Special Article (March-2018)
INTERVIEW with KANKANA BAURA, Chief People Officer, Tally Solutions Pvt. Ltd., Bangalore
Designation : - Chief People Officer
Organization : - Tally Solutions Pvt. Ltd., Bangalore
Technology can aid business but it cannot replace human touch
Tell us about yourself and your professional journey up to present position.
KB I belong to Tezpur, a small town in Assam known for its scenic beauty and a heritage of the state's traditional art and culture. Early years at St. Joseph's Convent were hectic but disciplined and structured and I am grateful to my teachers for the experience. After graduating from school, I wanted to pursue commerce much to the disappointment of my teachers who wanted me to follow the then mainstream career options like Medical and Engineering.
However, staying true to my desire and with the support of my parents, I decided to join the commerce stream and eventually completed my Bachelor of Commerce from the Gauhati Commerce College. Subsequently, I completed my Company Secretary-ship course from the Institute of Company Secretaries of India and became the first woman from the N.E Region of the Country to do so. During this period, I worked in several corporate houses in Kolkata like Bata, Brooke Bond & Lipton, Assam Brookes, and IFB among others. After getting married in 1993, I moved to Guwahati where I joined a Sunrise Biscuits (a fully owned subsidy of Britannia) as their Company Secretary.

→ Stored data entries
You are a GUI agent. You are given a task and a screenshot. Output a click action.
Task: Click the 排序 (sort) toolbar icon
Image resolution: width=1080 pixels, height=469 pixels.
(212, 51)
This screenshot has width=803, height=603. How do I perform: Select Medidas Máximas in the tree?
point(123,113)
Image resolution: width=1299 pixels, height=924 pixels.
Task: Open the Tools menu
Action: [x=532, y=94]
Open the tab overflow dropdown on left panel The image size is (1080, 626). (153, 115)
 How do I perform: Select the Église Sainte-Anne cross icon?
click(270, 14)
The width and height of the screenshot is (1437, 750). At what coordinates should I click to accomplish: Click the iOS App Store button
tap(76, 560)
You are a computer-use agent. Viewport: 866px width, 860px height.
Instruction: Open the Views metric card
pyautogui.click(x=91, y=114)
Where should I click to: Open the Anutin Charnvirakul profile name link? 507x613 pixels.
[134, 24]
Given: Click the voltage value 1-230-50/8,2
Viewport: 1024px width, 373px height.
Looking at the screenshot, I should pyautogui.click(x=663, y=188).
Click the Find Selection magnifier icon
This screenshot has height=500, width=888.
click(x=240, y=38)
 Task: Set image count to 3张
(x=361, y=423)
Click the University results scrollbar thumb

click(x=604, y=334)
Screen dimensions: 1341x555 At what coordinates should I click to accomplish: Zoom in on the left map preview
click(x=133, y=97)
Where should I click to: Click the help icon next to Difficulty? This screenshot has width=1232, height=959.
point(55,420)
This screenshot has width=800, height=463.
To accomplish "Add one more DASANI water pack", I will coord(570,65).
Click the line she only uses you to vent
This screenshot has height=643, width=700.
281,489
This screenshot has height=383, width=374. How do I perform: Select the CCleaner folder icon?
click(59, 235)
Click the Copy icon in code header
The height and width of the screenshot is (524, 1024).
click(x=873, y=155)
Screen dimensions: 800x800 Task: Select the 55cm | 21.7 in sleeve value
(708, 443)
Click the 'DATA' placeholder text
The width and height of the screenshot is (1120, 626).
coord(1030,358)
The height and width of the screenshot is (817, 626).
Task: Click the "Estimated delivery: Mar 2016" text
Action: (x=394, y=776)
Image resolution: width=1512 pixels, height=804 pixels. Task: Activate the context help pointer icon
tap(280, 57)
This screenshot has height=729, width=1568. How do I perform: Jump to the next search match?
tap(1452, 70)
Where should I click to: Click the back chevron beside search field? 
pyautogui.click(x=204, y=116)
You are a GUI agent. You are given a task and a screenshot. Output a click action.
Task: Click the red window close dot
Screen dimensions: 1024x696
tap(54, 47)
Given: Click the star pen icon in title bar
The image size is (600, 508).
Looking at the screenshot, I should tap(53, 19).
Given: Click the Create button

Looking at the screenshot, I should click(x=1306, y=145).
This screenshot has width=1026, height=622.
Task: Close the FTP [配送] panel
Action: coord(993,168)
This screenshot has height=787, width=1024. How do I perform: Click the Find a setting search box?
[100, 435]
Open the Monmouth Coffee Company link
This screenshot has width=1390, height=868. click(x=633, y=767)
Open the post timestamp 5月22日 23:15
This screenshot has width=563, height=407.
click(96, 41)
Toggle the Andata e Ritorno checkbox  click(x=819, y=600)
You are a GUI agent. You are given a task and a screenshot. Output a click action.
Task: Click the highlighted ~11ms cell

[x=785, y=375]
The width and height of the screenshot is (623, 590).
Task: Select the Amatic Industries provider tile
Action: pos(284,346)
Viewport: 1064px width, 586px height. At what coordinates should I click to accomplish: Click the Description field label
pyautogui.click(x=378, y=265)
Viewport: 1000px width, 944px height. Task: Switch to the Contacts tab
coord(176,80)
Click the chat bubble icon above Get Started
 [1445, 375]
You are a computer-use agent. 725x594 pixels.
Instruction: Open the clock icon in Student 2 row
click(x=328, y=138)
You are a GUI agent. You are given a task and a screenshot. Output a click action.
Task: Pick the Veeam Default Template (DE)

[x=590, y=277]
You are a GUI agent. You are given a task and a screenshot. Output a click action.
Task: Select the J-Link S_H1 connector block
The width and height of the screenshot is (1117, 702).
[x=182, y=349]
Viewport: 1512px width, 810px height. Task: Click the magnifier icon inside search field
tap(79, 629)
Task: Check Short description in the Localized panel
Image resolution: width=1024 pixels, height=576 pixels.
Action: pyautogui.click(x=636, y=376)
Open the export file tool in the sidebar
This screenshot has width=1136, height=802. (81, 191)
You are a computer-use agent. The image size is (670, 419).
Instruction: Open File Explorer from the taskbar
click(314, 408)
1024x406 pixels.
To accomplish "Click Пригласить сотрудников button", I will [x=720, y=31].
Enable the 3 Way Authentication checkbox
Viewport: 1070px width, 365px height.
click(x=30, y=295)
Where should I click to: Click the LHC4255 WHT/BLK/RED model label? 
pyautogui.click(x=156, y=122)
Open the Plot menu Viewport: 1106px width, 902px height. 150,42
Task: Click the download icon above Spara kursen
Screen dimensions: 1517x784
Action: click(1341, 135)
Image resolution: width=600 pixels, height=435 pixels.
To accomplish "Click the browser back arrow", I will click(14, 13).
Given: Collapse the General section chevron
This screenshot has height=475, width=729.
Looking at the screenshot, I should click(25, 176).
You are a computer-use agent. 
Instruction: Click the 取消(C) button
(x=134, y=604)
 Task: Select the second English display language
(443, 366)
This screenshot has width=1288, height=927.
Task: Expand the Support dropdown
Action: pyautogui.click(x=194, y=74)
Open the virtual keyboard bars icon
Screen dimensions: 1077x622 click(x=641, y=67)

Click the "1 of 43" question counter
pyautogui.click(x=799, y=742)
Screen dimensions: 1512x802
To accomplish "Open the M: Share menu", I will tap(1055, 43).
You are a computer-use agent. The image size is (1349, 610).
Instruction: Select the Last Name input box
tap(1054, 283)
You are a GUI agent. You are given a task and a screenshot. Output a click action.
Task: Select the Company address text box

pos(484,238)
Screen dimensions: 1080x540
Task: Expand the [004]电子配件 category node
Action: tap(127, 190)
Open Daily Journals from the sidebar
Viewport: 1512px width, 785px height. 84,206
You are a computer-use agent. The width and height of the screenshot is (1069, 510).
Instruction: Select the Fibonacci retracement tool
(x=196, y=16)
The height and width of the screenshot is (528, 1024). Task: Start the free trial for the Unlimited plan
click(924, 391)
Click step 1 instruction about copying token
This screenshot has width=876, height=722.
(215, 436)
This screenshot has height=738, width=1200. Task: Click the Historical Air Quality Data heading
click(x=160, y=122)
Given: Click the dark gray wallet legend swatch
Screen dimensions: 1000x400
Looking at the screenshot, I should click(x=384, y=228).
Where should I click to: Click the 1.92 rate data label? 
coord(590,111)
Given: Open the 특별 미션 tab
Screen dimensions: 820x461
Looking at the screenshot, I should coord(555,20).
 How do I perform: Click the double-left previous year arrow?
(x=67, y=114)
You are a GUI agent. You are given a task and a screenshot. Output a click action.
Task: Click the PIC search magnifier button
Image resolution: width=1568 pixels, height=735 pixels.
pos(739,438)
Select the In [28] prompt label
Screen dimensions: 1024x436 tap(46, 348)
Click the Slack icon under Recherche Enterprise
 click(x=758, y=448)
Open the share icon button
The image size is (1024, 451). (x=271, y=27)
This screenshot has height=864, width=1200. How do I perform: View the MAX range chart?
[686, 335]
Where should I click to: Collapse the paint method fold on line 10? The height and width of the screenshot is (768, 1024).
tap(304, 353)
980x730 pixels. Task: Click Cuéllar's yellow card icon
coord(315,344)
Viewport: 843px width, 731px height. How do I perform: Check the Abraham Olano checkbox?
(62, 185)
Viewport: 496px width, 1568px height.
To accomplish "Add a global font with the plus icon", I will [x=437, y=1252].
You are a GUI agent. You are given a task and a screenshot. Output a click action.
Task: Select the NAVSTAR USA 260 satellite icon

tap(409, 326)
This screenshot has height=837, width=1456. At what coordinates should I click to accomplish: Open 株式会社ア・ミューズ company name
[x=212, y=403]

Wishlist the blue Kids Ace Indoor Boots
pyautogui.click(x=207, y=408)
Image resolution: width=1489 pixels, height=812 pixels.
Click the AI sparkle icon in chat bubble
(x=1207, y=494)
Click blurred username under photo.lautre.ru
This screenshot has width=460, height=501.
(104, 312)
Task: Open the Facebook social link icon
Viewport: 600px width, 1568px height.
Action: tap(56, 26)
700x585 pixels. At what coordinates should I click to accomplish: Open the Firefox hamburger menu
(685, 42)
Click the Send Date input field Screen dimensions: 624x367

→ YOUR GOAL
Rewrite the interview from "INTERVIEW with KANKANA" to "to present position.", replacing "Chief People Officer" with "Chief Human Resources Officer".

→ RESPONSE AREA
INTERVIEW with KANKANA BAURA, Chief Human Resources Officer, Tally Solutions Pvt. Ltd., Bangalore
Designation : - Chief Human Resources Officer
Organization : - Tally Solutions Pvt. Ltd., Bangalore
Technology can aid business but it cannot replace human touch
Tell us about yourself and your professional journey up to present position.